[Dataset entries]
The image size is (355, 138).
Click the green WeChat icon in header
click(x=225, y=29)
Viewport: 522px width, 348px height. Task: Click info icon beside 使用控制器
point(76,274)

_WHAT THE EXERCISE ASKS:_
Would you copy out each record precisely as it stands?

_EXPECTED ANSWER:_
The image size is (355, 138).
Click the green WeChat icon in header
click(x=225, y=29)
Viewport: 522px width, 348px height. Task: Click info icon beside 使用控制器
point(76,274)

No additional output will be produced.